The Dutch saw, with the utmost regret, a war approaching, whence they might dread the most fatal consequences, but which afforded no prospect of advantage. They tried every art of negotiation, before they would come to extremities. Their measures were at that time directed by John de Wit, a minister equally eminent for greatness of mind, for capacity, and for integrity. Though moderate in his private deportment, he knew how to adopt in his public counsels that magnanimity, which suits the minister of a great state. It was ever his maxim, that no independent government should yield to another any evident point of reason or equity; and that all such concessions, so far from preventing war, served to no other purpose than to provoke fresh claims and insults. By his management a spirit of union was preserved in all the provinces; great sums were levied; and a navy was equipped, composed of larger ships than the Dutch had ever built before, and able to cope with the fleet of England.--David Hume, History of England.

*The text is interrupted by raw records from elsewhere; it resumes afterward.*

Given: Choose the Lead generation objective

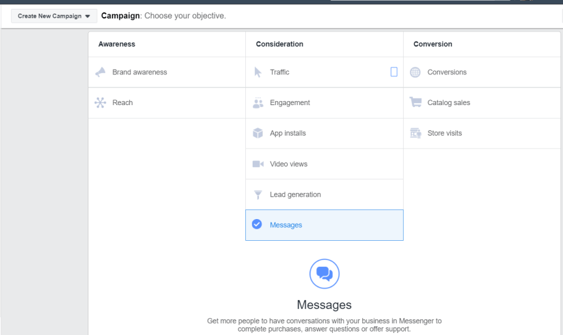Looking at the screenshot, I should (x=295, y=195).
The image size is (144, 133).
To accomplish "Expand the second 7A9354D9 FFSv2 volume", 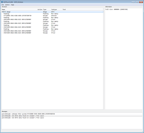I will pos(3,23).
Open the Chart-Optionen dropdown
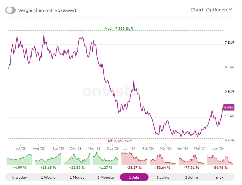 click(209, 10)
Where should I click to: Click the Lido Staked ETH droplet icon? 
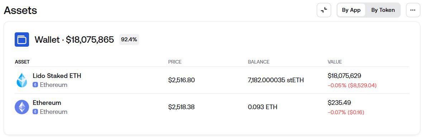click(22, 80)
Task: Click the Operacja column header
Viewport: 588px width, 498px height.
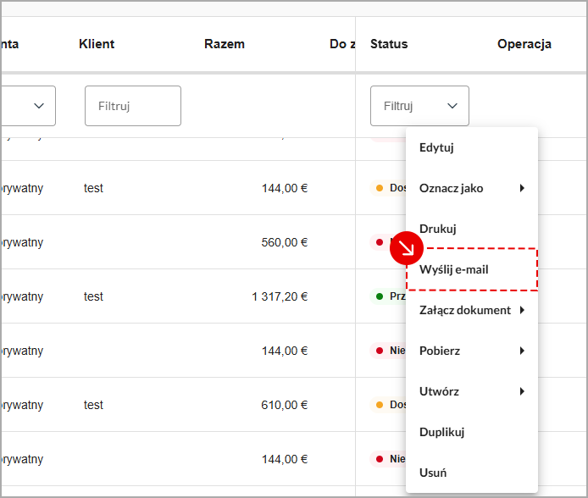Action: 524,44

Johan De Witt is introduced (in 1665) with superlative qualifications as a magnanimous leader by David Hume in his History of England (recall). Hume emphasizes that De Wit is willing to negotiate to prevent war; but De Witt won't yield not on matters of principle ("reason") or justice ("equity"). To avoid confusion, such justice is also a matter of self-interest because by Hume's lights there is little difference between justice/equity and property (see here for a defense of that claim). Among his other qualities praised is his ability to preserve even promote unity in a confederation (the Dutch Republic) that was notoriously incapable of such unity. To generate and maintain unity, guided and constrained by reason and equity, is the political act as such. Hume also intimates that to stand on principle or justice when one is not capable of or unwilling to sacrifice for independence is, while noble, an act of foolishness.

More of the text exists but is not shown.